Не было ни одной газеты, которая бы не внесла свой «вклад» в нее. В мае 1989 года на Первом съезде народных депутатов я отвечал на вопрос одного журналиста: «Что критиковалось? Критиковалась та часть постановления, которая касалась идеологии. Можем ли мы отдать идеологические вопросы в любые руки? Это надо решать обществу. Если отдавать кому угодно, то тогда необходимости в таком постановлении нет. Но, думаю, это не так. Несколько месяцев назад я прочитал статью в «Советской культуре» — про одного американца, приговоренного к смертной казни. Он перед смертью говорит: «Вы меня развратили за мои 25 лет. Развратили, показывая насилие. А я ведь нормальный человек, я не шизофреник, не сексуальный маньяк. Вы ведь меня развратили, а теперь сажаете на электрический стул». Я так понимаю, что такого нам нельзя допустить».
Повторяю, я это говорил в мае 1989 года. И слова мои, к огромному сожалению, оказались пророческими. Посмотрите нынешние телепередачи, развалы книг на переходах в метро, объявления в якобы комсомольских газетах. Все погрузилось в разгул насилия, порнографии, разврата. Ни одна страна не допустила бы такого массового оболванивания своего народа, буквально растления молодежи.
Третье. К числу «заслуг» тогдашнего парламента я бы отнес и предоставление прав кооператорам в посреднической деятельности, т. е. в перекупке, а проще — в спекуляции. Я не буду называть фамилии этих лоббистов, они и так часто фигурируют в книге. Но дело свое они сотворили: кооперация стала уходить из сферы производства и услуг в сферу спекуляции.
Однако и при этих, как и многих других неприятностях и издержках позитивные тенденции в реформировании экономических отношений приносили все более заметные результаты.
В стране развернулось арендное движение. Передача в аренду магазинов, кафе, ресторанов, парикмахерских, даже небольших фабрик стала входить в повседневную практику. То есть постепенно, но неуклонно страна двигалась в рынок. Не в дикий, буйный, неподвластный никаким законам и правилам, даже правилам элементарной порядочности, какой мы имеем сегодня, но в регулируемый, социально направленный.

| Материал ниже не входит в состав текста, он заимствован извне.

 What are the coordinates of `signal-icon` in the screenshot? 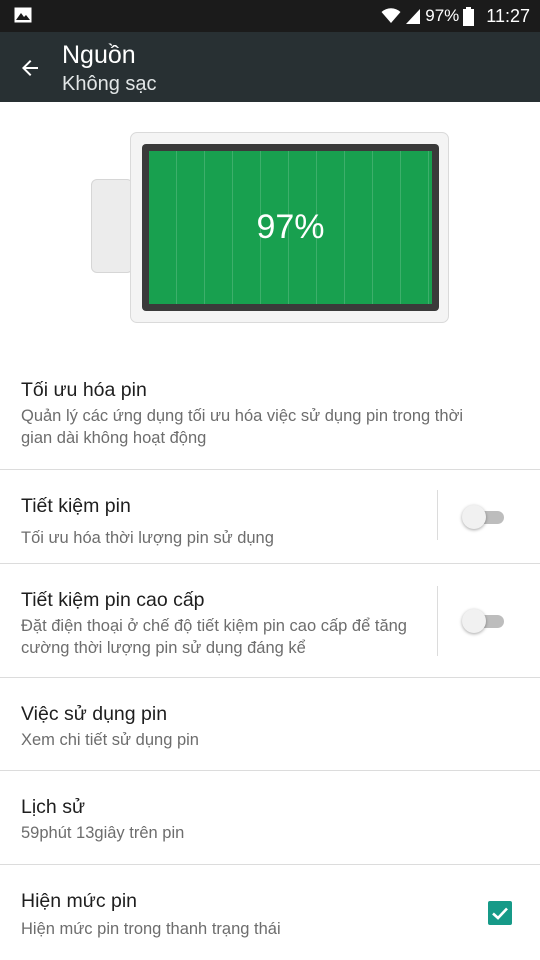 It's located at (413, 16).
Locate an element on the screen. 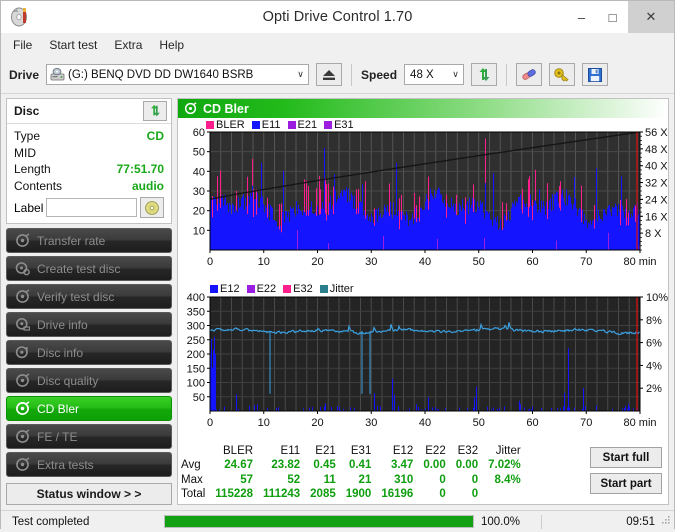 The height and width of the screenshot is (532, 675). speed-select: 48 X ∨ is located at coordinates (434, 74).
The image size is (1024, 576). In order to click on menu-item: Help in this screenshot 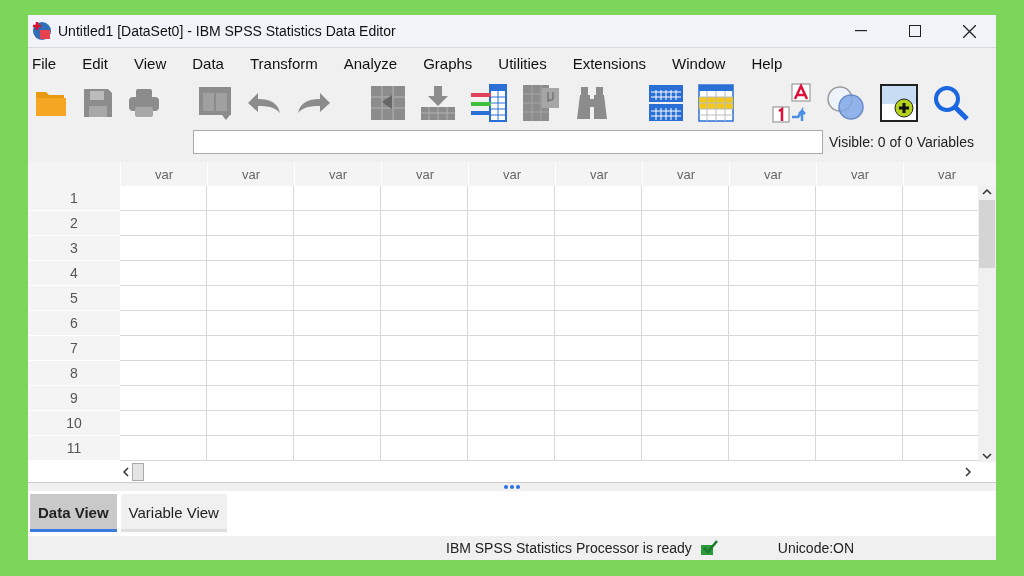, I will do `click(773, 64)`.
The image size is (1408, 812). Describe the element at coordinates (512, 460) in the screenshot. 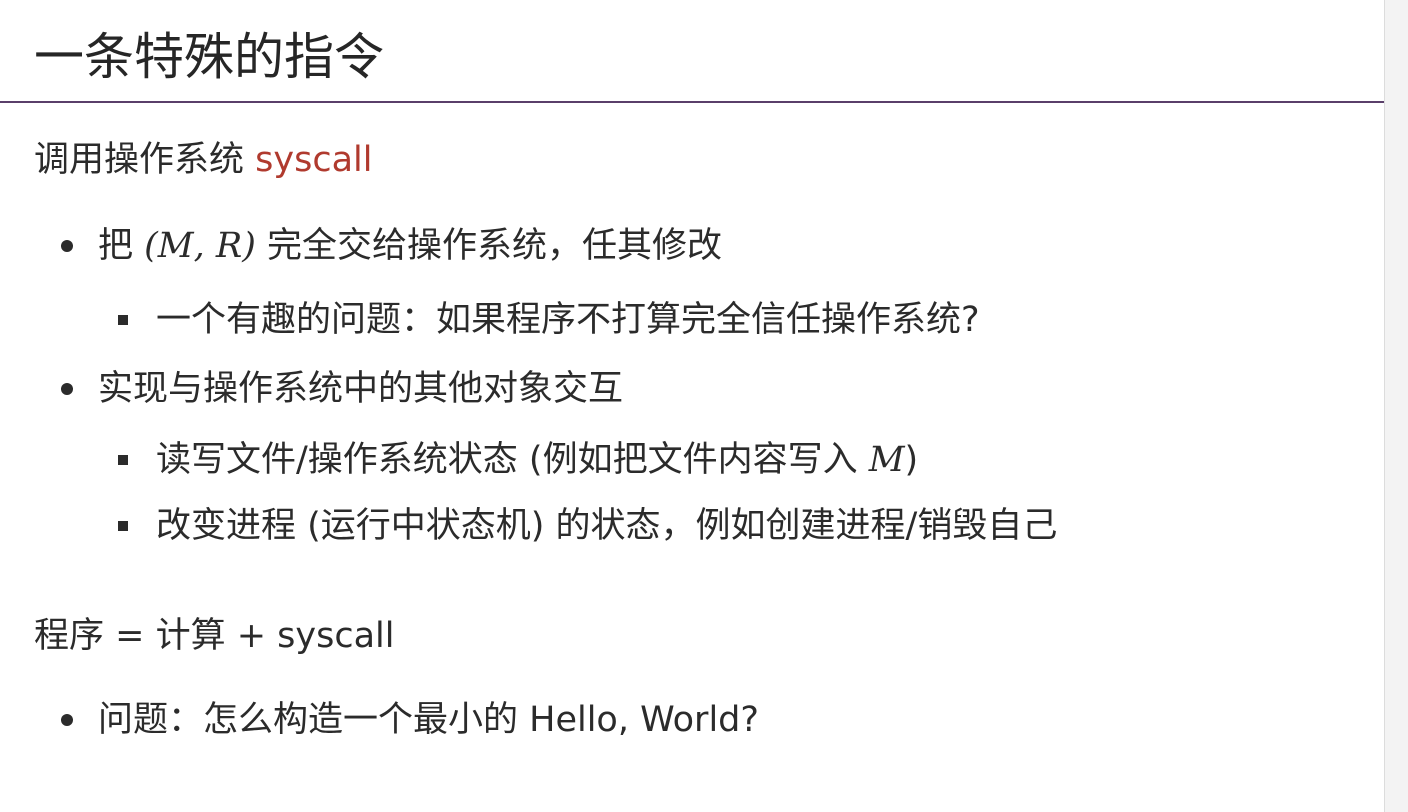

Таким мы его видели, мечтали увидеть, да такой он во всем мире и есть. Назовите мне страну с абсолютно неуправляемой рыночной стихией. Не назовете, нет таких. Разве что где-нибудь в Африке? Везде рынком управляют — где-то ненавязчиво, исподволь, а где-то и впрямую, не скрываясь.
Да, еще сильна была инерция старых методов управления в экономике, но ростки нового пробивались, и изменения в народном хозяйстве к концу 88-го тоже были заметны. Позволю себе немного цифр, чтобы подтвердить эту мысль.
Национальный доход за три года (1986–1988) двенадцатой пятилетки вырос на 11,6 процента. Промышленная продукция увеличилась на 13,3 процента. Объем капитального строительства по сравнению с предыдущей пятилеткой возрос более чем на треть.
Появились уже ощутимые результаты поворота экономики к социальной сфере. Если в первые два года продукция группы «А» (для нужд производства) традиционно опережала группу «Б» (для нужд населения), то уже в 88-м все было наоборот. Всего-то разница в два процента, но за ними — радующая тенденция: наконец-то наша экономика начала разворачиваться к людям.